While it is true the doubling time for the number of cases has improved to a bit more than 10 days the trend has been slow and uneven, with the daily number of cases reported still rising (Figure 1). The classic case of “bending the curve” is that of Italy, while India thus far has obviously failed. Philippine case numbers are less clear cut. Daily numbers, even with averaging, have been rising significantly since late May and are higher now than at any time during the quarantine. (We now report more new daily cases than Italy.) What does the spike from late-May mean? Is this simply capturing the hidden spread through asymptomatics that is just being revealed through wider testing? Are these just late results? Or is this really a “second wave” of infections, as Duque alleges? We simply do not know. But in any case, “para sa akin…”

Finally, there is measured mortality, though we already know this is an underestimate. “Bending the curve” in this sense really means reducing daily confirmed deaths before the total death toll becomes too large. Malaysia essentially tamped down the daily toll to one or less around the time the total reached 100 (Figure 2). South Korea controlled it when its death toll had reached 250. Italy stabilized deaths only after these had reached 30,000, and India’s death toll is obviously still uncontrolled. The Philippines is closing on 1,000 deaths total but has not yet succeeded, although to its credit that the daily numbers are in single digits. But is this simply an artifact of poor coverage? A genuine improvement? A temporary lull? It is difficult to say. But… you know what’s next.

None of the foregoing by any means constitutes an argument to prolong the lockdown. It is simply to ask why and when it was sound to relax it and what role, if any, science played in the decision.
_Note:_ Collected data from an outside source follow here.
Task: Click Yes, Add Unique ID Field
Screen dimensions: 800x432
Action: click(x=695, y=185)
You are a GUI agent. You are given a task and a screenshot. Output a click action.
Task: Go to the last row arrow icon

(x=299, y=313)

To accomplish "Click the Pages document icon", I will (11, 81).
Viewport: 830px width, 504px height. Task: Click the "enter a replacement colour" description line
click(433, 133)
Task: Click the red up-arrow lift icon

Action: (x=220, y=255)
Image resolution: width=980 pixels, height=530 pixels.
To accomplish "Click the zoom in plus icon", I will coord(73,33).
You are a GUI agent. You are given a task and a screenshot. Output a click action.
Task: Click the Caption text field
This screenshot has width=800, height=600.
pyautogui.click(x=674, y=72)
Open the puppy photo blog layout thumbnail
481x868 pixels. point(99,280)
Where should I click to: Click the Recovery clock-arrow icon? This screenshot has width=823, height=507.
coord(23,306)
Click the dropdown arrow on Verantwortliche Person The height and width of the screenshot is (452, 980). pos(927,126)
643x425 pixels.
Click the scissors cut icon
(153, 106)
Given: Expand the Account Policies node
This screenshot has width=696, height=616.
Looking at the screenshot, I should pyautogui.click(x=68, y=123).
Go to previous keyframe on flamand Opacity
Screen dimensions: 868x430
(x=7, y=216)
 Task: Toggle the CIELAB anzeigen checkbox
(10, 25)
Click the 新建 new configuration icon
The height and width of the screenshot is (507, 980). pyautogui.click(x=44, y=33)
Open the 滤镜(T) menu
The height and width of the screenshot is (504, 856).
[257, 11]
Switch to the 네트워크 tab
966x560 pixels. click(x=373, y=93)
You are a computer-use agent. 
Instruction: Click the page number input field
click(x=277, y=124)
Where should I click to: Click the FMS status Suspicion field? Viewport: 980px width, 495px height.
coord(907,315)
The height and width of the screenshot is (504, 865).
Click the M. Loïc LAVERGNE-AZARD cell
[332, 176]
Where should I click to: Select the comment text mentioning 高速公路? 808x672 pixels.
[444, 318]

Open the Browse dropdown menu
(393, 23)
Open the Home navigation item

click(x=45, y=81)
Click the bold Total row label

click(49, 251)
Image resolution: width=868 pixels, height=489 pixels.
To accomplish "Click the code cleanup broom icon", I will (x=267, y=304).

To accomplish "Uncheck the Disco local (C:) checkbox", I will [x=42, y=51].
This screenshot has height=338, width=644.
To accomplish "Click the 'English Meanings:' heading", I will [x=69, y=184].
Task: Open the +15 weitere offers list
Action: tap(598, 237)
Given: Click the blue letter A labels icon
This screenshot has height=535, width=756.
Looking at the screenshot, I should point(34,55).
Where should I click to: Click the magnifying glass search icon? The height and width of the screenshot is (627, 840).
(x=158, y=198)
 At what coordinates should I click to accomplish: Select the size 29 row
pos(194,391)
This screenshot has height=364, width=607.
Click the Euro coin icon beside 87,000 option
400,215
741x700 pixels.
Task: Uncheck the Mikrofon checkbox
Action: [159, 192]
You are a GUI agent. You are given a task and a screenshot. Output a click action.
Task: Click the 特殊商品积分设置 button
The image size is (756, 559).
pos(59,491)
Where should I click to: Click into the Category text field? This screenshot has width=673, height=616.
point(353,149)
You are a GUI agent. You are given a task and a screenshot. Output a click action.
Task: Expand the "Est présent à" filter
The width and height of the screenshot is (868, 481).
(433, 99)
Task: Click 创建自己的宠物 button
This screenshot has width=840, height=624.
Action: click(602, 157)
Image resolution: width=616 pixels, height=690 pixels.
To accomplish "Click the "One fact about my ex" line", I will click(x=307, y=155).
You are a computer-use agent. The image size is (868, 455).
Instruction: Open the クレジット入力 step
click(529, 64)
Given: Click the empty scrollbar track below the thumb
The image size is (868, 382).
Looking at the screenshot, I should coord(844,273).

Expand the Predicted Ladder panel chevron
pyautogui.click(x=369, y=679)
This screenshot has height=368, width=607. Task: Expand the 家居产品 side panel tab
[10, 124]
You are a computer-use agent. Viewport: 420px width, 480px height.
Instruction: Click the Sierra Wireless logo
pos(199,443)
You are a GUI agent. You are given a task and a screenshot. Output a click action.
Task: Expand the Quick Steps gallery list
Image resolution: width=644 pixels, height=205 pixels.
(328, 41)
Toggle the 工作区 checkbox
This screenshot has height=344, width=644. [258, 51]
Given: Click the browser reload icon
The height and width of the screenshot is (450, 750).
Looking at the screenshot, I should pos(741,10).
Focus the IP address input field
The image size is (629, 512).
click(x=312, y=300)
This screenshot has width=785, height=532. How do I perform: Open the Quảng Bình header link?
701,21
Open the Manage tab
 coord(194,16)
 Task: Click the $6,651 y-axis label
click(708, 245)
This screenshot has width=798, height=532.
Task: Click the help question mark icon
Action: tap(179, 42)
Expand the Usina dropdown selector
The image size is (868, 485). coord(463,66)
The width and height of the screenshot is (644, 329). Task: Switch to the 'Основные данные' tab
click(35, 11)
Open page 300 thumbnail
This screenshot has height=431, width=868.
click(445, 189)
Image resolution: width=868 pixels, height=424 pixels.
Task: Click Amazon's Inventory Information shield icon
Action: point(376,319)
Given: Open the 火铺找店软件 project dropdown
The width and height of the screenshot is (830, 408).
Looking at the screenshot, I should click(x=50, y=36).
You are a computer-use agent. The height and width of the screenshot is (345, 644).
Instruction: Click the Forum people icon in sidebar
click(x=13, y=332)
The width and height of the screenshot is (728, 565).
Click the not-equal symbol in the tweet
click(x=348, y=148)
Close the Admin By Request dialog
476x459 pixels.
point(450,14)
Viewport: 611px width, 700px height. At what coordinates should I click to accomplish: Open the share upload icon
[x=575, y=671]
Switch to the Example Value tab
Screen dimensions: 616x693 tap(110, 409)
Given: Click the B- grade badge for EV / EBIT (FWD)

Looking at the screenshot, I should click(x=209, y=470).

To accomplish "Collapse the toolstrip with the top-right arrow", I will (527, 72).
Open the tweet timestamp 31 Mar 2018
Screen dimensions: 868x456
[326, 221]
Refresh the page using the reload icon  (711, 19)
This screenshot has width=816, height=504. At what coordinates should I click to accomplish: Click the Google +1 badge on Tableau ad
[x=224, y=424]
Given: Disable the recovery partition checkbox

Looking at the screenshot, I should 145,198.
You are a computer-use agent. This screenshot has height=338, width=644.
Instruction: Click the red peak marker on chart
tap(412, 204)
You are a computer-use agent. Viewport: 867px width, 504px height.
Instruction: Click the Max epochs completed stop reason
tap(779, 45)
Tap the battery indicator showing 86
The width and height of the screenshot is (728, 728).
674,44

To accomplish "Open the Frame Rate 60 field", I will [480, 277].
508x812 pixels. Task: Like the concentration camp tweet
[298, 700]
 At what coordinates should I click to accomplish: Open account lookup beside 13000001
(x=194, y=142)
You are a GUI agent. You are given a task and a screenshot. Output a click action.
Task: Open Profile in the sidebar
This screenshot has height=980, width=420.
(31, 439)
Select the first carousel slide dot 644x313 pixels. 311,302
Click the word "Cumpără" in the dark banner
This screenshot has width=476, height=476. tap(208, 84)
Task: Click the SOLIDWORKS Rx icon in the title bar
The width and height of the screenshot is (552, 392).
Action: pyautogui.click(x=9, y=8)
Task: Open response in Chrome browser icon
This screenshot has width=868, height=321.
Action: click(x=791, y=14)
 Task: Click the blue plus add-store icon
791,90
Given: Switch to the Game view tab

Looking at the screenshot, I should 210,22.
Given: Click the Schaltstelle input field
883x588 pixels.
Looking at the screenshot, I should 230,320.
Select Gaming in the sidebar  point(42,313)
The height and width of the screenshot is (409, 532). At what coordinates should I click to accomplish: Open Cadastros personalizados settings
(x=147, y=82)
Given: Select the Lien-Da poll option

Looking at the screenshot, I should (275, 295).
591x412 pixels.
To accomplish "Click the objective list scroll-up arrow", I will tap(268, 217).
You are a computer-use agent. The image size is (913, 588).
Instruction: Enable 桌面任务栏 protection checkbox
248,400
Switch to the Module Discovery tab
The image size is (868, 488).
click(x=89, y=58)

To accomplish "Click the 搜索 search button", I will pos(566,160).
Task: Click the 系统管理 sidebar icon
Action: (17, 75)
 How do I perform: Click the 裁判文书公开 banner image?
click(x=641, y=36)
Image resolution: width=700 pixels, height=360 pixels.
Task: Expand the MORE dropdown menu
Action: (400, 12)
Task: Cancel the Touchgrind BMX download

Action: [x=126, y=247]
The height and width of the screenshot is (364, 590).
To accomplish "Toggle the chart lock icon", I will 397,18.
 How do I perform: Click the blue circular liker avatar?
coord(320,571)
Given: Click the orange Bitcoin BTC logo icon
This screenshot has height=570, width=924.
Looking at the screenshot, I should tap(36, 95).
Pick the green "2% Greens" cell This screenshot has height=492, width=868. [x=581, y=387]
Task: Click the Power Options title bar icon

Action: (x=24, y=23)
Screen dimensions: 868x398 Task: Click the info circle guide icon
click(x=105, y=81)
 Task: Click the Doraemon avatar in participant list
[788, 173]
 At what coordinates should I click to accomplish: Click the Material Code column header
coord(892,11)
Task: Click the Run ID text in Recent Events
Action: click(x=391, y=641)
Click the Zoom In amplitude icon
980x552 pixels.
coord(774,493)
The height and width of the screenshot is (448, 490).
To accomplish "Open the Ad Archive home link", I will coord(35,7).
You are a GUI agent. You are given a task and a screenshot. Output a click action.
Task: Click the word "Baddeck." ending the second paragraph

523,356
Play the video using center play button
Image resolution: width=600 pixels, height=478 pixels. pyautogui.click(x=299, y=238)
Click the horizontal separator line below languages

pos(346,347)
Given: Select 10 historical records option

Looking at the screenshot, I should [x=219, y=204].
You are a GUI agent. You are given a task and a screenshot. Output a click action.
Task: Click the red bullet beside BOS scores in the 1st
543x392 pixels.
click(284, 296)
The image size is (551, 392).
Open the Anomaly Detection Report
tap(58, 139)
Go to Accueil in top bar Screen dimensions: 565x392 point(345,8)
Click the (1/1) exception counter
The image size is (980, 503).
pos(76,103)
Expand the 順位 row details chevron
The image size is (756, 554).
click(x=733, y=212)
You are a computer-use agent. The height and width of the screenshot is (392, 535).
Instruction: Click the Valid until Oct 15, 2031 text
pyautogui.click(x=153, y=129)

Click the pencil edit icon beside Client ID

Only compare this with the way Merkel’s Germany decided on their opening up based on a regular and public monitoring of their effective viral reproduction number (the so-called Rt). Similarly, with proper science, things could have gone the other way: if random testing had revealed that the prevalence rate including asymptomatics was wider but only spreading slowly or locally; if the real mortality rate was in fact lower and definitely falling; if the actual reproduction number was known and seen to be dropping — then perhaps the quarantine could have been safely lifted even sooner, thus lessening the economic damage and human cost.

But instead the quarantine was relaxed based more or less on hope and a prayer — an expected result when determined lobbying meets shaky science — with the final decision being made by the gut feel of a strongman. Have we opened up too soon, or too late? How safe or dangerous is it to go out? Who knows? We only have the say-so of authorities whose advice to citizens echoes that of Paul to the Philippians (later to haunt Kierkegaard): “Work out your own salvation in fear and trembling.”

 

Emmanuel S. de Dios is professor emeritus at the University of the Philippines.